DIRECTIONS FOR THIS TASK: Can you render the lines of data between the line containing "Jump to the" and the line containing "[x=819, y=170]", inclusive, as a numbered list, leaving out blank lines?

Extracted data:
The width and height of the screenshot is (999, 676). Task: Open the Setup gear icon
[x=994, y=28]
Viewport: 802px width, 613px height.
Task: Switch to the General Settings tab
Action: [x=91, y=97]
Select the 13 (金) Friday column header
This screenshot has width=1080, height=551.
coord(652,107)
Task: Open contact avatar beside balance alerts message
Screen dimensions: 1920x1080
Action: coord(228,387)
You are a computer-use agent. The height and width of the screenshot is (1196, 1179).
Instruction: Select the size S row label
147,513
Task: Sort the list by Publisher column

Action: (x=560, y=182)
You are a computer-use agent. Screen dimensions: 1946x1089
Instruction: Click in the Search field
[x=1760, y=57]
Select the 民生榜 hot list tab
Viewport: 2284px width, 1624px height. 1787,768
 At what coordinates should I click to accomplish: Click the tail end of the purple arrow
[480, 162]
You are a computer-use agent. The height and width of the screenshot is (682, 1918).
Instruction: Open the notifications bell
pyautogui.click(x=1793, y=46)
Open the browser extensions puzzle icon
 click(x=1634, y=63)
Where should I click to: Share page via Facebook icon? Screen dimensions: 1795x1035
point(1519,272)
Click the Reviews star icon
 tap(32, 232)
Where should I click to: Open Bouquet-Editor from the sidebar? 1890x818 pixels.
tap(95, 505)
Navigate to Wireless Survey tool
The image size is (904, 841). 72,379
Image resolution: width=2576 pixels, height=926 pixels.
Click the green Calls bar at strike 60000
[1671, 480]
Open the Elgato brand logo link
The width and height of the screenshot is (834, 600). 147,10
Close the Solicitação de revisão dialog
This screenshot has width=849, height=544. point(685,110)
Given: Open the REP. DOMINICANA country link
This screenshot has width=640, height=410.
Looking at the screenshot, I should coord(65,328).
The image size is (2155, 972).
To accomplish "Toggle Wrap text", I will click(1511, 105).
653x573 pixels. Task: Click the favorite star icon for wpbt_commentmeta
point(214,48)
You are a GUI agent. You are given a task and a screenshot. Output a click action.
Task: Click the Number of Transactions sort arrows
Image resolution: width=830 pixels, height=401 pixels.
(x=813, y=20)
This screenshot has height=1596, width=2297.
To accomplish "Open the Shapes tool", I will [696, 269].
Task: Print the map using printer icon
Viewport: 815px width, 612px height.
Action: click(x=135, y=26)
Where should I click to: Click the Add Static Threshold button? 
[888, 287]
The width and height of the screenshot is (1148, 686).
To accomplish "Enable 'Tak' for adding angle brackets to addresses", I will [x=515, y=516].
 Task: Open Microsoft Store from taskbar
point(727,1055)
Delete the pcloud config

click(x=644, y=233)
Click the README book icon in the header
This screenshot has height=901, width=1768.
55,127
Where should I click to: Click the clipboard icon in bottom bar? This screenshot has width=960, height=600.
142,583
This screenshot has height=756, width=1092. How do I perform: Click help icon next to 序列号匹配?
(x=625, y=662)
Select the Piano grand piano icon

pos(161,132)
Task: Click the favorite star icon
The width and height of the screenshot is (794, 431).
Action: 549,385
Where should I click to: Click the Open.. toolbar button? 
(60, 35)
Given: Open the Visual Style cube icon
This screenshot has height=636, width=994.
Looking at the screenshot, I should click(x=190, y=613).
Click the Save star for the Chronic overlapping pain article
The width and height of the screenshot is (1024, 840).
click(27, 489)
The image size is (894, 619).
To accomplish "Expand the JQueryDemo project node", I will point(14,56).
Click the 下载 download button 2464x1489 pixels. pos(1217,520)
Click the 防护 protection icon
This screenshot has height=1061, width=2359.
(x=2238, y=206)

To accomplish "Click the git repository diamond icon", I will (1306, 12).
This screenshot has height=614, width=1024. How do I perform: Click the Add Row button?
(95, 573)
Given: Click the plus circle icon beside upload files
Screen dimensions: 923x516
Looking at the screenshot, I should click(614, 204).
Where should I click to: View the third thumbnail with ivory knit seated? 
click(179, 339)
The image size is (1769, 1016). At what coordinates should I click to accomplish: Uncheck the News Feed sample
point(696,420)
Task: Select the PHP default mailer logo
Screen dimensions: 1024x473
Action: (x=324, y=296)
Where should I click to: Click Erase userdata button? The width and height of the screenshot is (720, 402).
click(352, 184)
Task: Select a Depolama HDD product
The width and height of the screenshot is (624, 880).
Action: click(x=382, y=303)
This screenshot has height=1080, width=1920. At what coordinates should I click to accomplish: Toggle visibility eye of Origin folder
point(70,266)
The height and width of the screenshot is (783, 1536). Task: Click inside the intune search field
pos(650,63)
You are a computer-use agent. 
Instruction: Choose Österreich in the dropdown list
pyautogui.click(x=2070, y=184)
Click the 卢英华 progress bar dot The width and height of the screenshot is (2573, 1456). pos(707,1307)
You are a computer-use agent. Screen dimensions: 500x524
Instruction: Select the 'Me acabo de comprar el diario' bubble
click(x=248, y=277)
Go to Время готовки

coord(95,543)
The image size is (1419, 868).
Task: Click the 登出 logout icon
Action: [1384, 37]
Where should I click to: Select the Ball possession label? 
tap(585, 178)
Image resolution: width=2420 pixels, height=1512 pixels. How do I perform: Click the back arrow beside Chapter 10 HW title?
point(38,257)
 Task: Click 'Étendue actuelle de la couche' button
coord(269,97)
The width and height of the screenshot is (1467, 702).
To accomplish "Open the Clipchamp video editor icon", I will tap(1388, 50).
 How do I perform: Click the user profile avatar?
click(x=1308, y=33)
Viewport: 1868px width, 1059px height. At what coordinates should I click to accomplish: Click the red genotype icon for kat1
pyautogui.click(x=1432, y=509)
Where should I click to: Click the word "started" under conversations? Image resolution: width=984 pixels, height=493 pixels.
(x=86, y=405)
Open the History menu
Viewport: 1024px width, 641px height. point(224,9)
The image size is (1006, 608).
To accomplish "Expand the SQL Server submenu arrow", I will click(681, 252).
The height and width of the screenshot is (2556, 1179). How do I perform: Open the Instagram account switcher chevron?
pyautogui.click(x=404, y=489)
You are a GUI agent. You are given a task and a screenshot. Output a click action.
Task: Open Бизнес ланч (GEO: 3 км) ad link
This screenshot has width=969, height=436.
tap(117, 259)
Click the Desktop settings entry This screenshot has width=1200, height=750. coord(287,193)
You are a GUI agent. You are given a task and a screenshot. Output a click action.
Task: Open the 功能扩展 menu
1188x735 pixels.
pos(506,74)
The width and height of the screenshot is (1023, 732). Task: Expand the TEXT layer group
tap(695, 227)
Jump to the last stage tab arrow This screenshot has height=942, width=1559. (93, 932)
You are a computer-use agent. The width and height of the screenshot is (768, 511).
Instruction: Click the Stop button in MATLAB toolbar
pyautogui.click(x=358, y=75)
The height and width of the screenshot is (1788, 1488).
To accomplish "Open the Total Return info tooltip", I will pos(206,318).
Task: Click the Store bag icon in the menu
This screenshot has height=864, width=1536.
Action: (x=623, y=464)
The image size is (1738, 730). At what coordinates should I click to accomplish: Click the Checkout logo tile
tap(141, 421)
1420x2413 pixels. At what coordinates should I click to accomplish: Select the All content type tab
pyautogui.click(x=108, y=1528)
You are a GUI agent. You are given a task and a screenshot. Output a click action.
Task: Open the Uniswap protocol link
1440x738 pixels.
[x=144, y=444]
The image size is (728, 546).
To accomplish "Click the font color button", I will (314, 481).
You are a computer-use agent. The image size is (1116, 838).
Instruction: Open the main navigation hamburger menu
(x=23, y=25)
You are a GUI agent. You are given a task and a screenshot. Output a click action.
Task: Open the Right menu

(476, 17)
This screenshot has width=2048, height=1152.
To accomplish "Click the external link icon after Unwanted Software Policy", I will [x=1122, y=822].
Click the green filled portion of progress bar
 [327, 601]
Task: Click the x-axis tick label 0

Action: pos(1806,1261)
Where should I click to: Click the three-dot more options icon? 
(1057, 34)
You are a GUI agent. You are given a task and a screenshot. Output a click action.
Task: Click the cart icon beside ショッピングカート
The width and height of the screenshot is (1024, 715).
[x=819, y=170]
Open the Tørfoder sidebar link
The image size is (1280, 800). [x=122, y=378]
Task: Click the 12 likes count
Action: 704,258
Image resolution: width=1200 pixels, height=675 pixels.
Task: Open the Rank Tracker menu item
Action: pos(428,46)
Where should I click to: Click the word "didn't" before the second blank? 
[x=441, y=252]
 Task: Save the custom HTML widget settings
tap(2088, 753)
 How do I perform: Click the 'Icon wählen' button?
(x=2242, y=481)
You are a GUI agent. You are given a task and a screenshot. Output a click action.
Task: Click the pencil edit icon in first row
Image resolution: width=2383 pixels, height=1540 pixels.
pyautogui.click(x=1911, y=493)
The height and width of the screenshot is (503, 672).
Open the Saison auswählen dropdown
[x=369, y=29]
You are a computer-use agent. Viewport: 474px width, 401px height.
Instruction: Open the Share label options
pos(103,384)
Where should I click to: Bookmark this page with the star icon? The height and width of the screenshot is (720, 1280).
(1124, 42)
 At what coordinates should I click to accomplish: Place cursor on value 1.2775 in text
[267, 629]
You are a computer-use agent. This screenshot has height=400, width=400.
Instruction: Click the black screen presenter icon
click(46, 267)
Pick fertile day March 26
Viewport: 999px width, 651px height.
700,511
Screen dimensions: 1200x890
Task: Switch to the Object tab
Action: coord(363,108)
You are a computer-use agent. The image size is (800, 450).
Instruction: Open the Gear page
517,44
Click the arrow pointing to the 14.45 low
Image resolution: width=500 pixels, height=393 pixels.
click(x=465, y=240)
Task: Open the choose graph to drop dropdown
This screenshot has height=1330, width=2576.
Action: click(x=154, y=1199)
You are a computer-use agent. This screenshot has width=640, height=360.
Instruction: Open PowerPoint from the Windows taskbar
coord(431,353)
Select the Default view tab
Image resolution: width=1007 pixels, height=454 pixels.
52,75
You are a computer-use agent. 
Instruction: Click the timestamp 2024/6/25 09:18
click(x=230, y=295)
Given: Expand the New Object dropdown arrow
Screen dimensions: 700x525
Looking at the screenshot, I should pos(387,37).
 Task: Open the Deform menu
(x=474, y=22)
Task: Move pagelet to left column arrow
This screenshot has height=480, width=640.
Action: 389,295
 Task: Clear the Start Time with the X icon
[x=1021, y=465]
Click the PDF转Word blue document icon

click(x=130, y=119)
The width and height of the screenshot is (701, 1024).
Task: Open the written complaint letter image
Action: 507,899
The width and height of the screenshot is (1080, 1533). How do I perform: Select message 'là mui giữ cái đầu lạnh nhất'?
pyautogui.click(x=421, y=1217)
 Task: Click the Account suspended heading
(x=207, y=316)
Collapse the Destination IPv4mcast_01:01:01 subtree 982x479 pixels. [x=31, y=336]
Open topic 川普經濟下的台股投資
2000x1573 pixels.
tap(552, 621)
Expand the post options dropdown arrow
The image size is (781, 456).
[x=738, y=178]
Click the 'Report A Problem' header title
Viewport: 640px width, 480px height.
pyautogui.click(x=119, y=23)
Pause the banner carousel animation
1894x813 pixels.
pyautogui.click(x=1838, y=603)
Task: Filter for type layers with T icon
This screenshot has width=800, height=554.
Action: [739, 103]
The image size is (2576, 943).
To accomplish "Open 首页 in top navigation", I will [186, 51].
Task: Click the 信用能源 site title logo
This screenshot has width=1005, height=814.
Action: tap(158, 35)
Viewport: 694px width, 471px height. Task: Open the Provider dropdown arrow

RESPONSE TO THE TASK:
1. Jump to the last stage tab arrow This screenshot has height=942, width=1559. (93, 932)
2. You are a computer-use agent. The width and height of the screenshot is (768, 511).
3. Instruction: Click the Stop button in MATLAB toolbar
4. pyautogui.click(x=358, y=75)
5. The height and width of the screenshot is (1788, 1488).
6. To accomplish "Open the Total Return info tooltip", I will pos(206,318).
7. Task: Click the Store bag icon in the menu
8. This screenshot has height=864, width=1536.
9. Action: (x=623, y=464)
10. The image size is (1738, 730). At what coordinates should I click to accomplish: Click the Checkout logo tile
11. tap(141, 421)
12. 1420x2413 pixels. At what coordinates should I click to accomplish: Select the All content type tab
13. pyautogui.click(x=108, y=1528)
14. You are a GUI agent. You are given a task and a screenshot. Output a click action.
15. Task: Open the Uniswap protocol link
16. 1440x738 pixels.
17. [x=144, y=444]
18. The image size is (728, 546).
19. To accomplish "Click the font color button", I will (314, 481).
20. You are a computer-use agent. The image size is (1116, 838).
21. Instruction: Open the main navigation hamburger menu
22. (x=23, y=25)
23. You are a GUI agent. You are given a task and a screenshot. Output a click action.
24. Task: Open the Right menu
25. (476, 17)
26. This screenshot has width=2048, height=1152.
27. To accomplish "Click the external link icon after Unwanted Software Policy", I will [x=1122, y=822].
28. Click the green filled portion of progress bar
29.  [327, 601]
30. Task: Click the x-axis tick label 0
31. Action: pos(1806,1261)
32. Where should I click to: Click the three-dot more options icon? 
33. (1057, 34)
34. You are a GUI agent. You are given a task and a screenshot. Output a click action.
35. Task: Click the cart icon beside ショッピングカート
36. The width and height of the screenshot is (1024, 715).
37. [x=819, y=170]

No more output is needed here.